LES MOTIFS PROFONDS DE L’ACTE DE CONSOMMATION


Série : Compréhension du consommateur


Au même titre que les facteurs d'environnement (famille, groupe de référence, classe sociale, culture), examinés dans les papiers précédents, les facteurs propres à l'individu (psychologiques, endogènes) agissent sur son comportement en déterminant ses critères de choix et ses préférences. Il s'agit pour l'essentiel des motivations, de l'apprentissage (expérience) et des attitudes… Considérons le cas d’un individu désirant manger une pizza. La pizzeria qu’il choisit, parmi les possibilités qui s'offrent à lui, répond parfaitement à ses exigences de qualité, d’hygiène et de standing (motivations) ; il s’y est rendu plusieurs fois en famille et se rappelle toujours le cadre agréable et la célérité des employés (expérience) ; en somme, il en a une opinion favorable (attitude).
Ces trois notions, empruntées à la psychologie, sont au centre de la réflexion marketing. Seule la première est abordée ici.

La motivation est dans notre tête
Le besoin, on le sait, est une donnée incontournable.
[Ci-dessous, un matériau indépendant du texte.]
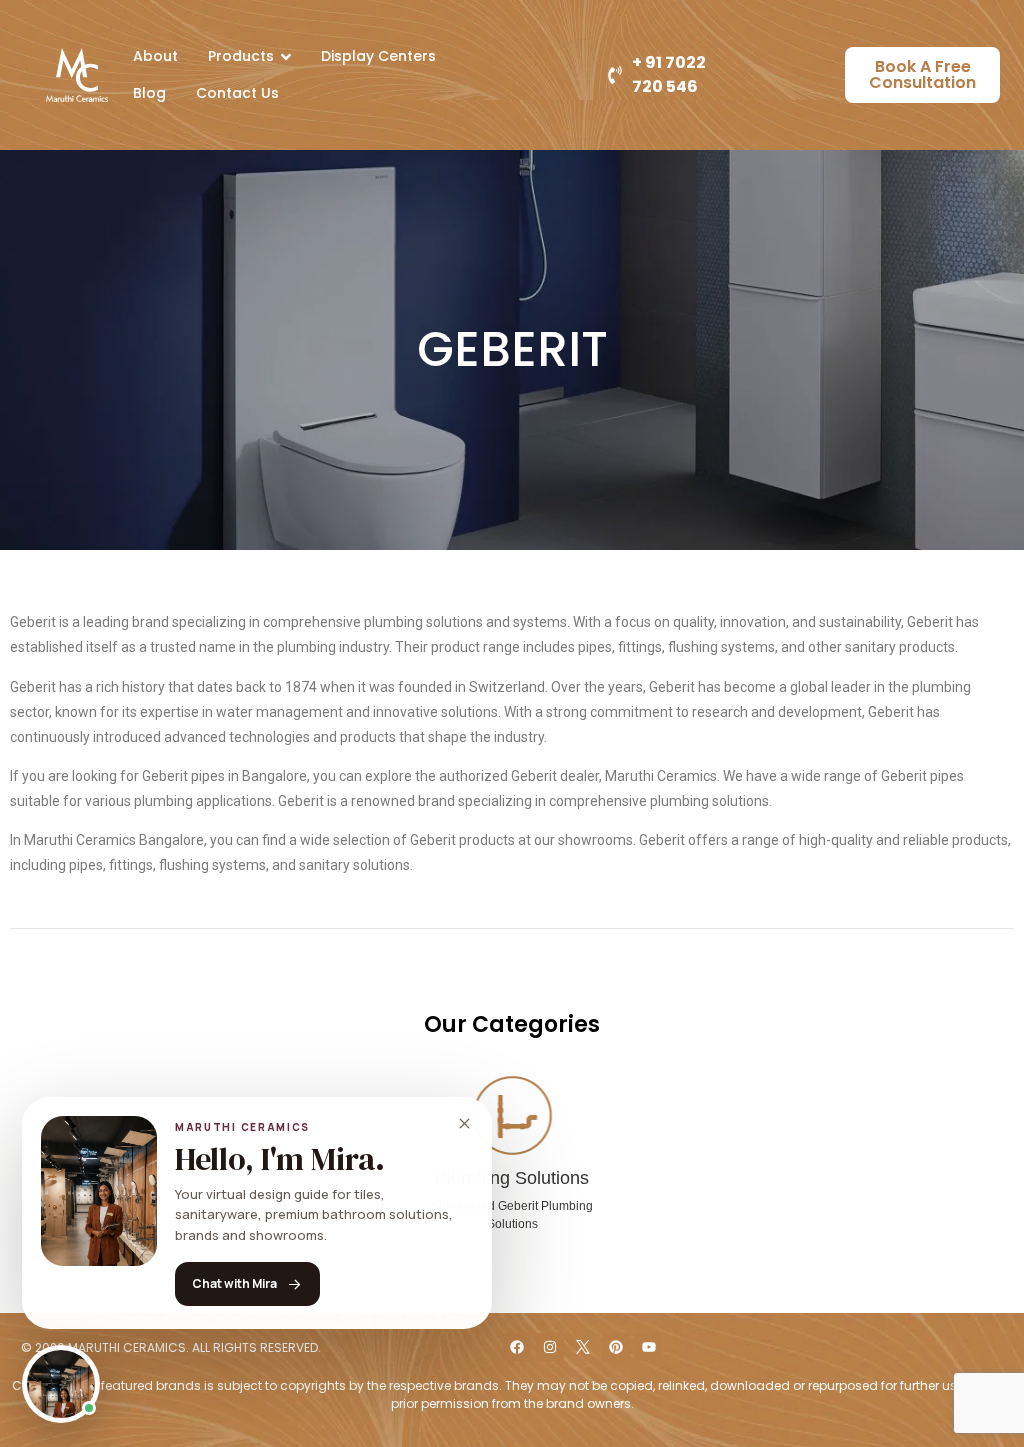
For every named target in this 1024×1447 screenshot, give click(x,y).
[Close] (464, 1124)
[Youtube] (649, 1347)
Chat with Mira (234, 1283)
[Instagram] (550, 1347)
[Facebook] (517, 1347)
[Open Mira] (61, 1384)
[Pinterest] (616, 1347)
Il ne saurait toutefois être appréhendé dans un sens rudimentaire, limité à sa dimension physique/physiologique (manger, boire, se protéger...). C'est de ce constat que découle l’intérêt accordé à la notion de motivation. Cette notion, en permettant l’analyse psychologique du comportement humain, est essentielle pour comprendre l’acte d’achat.
La motivation est une pulsion positive, une force psychologique (ou psychique) qui pousse à agir dans un sens donné. C’est une pression – innée ou acquise – que le consommateur tend à atténuer en prenant position face à un produit. Ainsi, lors de l'achat d’un savon de luxe, une femme a des motivations corporelles autant que psychiques. Ce qui est important pour elle, c’est ce qu’elle croit qu’elle obtient pour son argent. Le problème se situe aussi bien dans ses mains (sa peau) que dans sa tête… Dans la sphère industrielle, contrairement aux apparences, les choses ne sont pas totalement différentes : « les achats sont bien rationnels, mais rationnels au sens où ils sont effectués en fonction d’objectifs tout à la fois précis et doubles : l’acheteur vise en effet à atteindre les objectifs de l'entreprise, mais il possède ses propres buts ». (1) Il a ses priorités, ses craintes et préoccupations personnelles.  
Les motivations indiquent ce qui se passe dans la tête du consommateur ; elles sont rationnelles ou émotionnelles, le plus souvent inconscientes.
Elles sont définies par Audigier « comme étant des forces inconscientes poussant l'individu à réduire un état de tension en orientant son action dans la recherche d'une satisfaction. En tant que vecteurs dynamiques, les motivations représentent la cause profonde des comportements ». (2) Il y a toujours des mobiles informulés. Pourquoi achète-t-on des produits minceur ? Parallèlement à son désir de perdre du poids, le consommateur a besoin d'être valorisé. Bien souvent, les gens ne se rendent pas compte des véritables motifs qui déterminent en profondeur leur comportement. Tel individu fume de gros cigares de façon affectée pour manifester son pouvoir ou/et souligner sa masculinité (ou pour remplacer la succion du pouce). Tel autre achète un PC portable onéreux apparemment pour des raisons professionnelles ; en fait il veut impressionner son entourage…
Les produits ont une dimension symbolique indéniable. « L'approche freudienne, dont l'influence reste considérable chez les praticiens des études de marché qualitatives, a notamment mis en évidence la fonction symbolique et non pas seulement utilitaire des objets. À performances égales, ce peut être la forme ou la couleur d'un produit qui emporte la décision ». (3) Les hommes tendent à associer à la voiture l'idée de puissance et le tigre en est un symbole approprié. De là le slogan publicitaire, « Mettez un tigre dans votre moteur », diffusé jadis par la marque Esso (huile).
A contrario, on dira d’un individu qu’il est motivé en ce sens qu'il est orienté sciemment vers la réalisation d'un objectif, qu'il anticipe les conséquences futures (positives) de l'action accomplie. Quelqu’un qui s’abstient d'acheter un produit en bombe aérosol contenant du CFC manifeste en conscience son opposition à la destruction de la couche d'ozone… De fait, « bien que des chercheurs admettent que des motifs inconscients puissent avoir un impact sur les décisions de consommation, on croit que les motivations d'achat sont largement conscientes et étroitement liées aux objectifs que les consommateurs cherchent à atteindre ». (4)
Consciente ou inconsciente, la motivation doit être bien cernée et élucidée. Les objets achetés sont pour ainsi dire une extension de l’individu. « L’achat d’un même produit admet des motivations très différentes selon les acteurs considérés, au même titre qu’un besoin identique peut conduire à l’achat de produits très différents ». (5)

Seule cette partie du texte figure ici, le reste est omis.